Answer the following questions using the insurance contract passage below.
1. According to the passage, from what is the intention of the parties to be ascertained?
2. In what year was Swift v. Patrons' Androscoggin Mutual Fire Insurance Co. decided?
3. Which case does the passage introduce with "See also"?

> **TEXT PASSAGE**
——
A contract of insurance, like any other contract, is to be construed in accordance with the intention of the parties, which is to be ascertained from an examination of the whole instrument. All parts and clauses must be considered together that it may be seen if and how far one clause is explained, modified, limited or controlled by the others. Swift v. Patrons' Androscoggin Mutual Fire Insurance Co., 125 Me. 255, 256, 132 A. 745, 746 (1926). See also Wheeler v. Phoenix Assurance Co., 144 Me. 105, 107, 65 A.2d 10 (1949).
——
> **SUPPLIED INFORMATION**
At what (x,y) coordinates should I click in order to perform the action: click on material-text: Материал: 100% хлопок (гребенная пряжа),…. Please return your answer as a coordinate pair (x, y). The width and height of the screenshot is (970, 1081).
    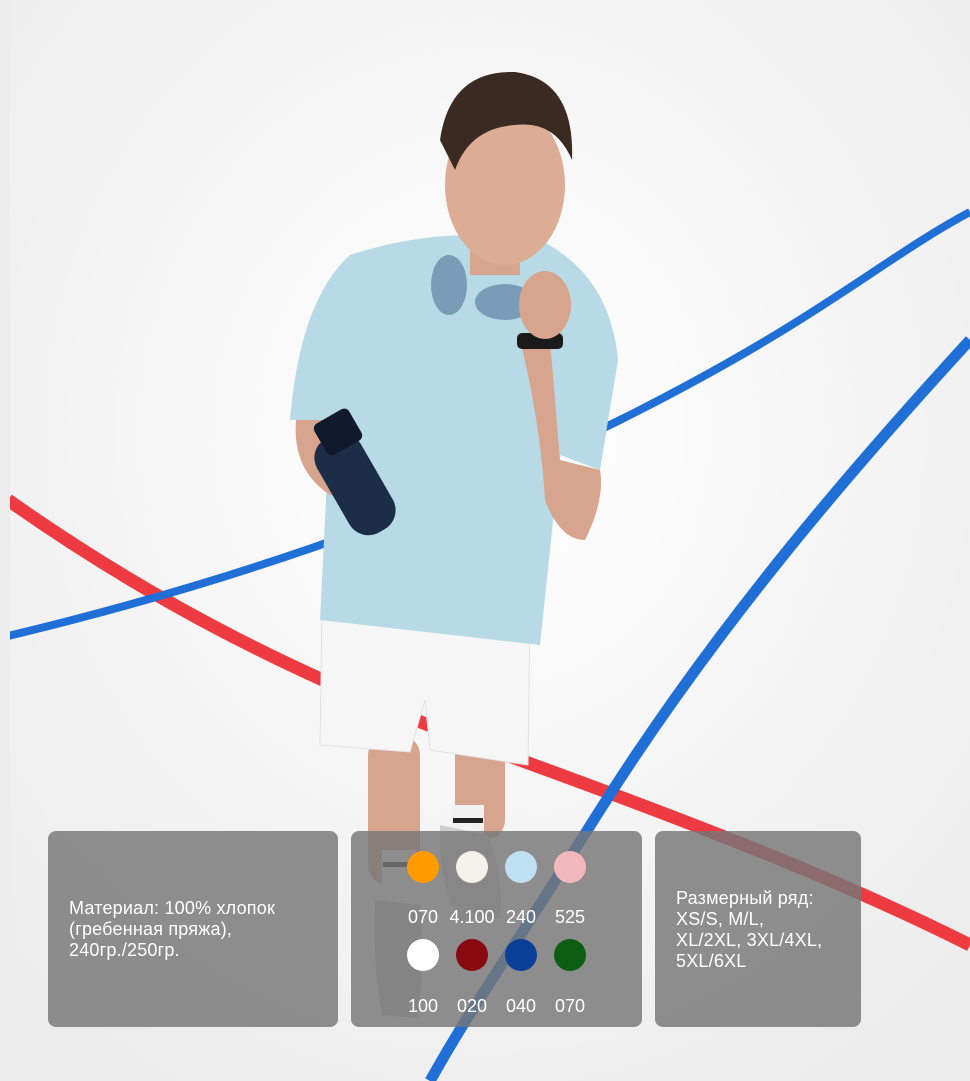
    Looking at the image, I should click on (172, 929).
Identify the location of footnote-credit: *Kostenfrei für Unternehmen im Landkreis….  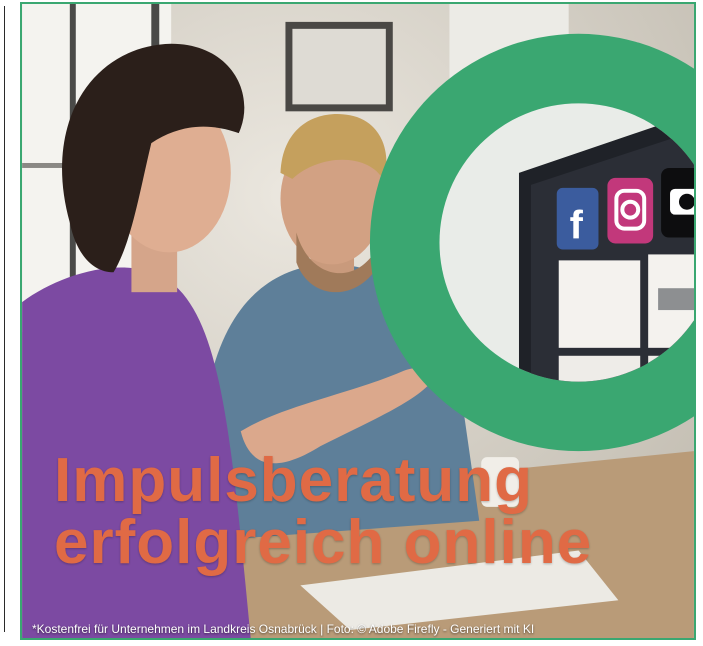
(284, 629).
——
> **SOLVED EXERCISE**
1. From an examination of the whole instrument.
2. 1926.
3. Wheeler v. Phoenix Assurance Co., 144 Me. 105, 107, 65 A.2d 10 (1949).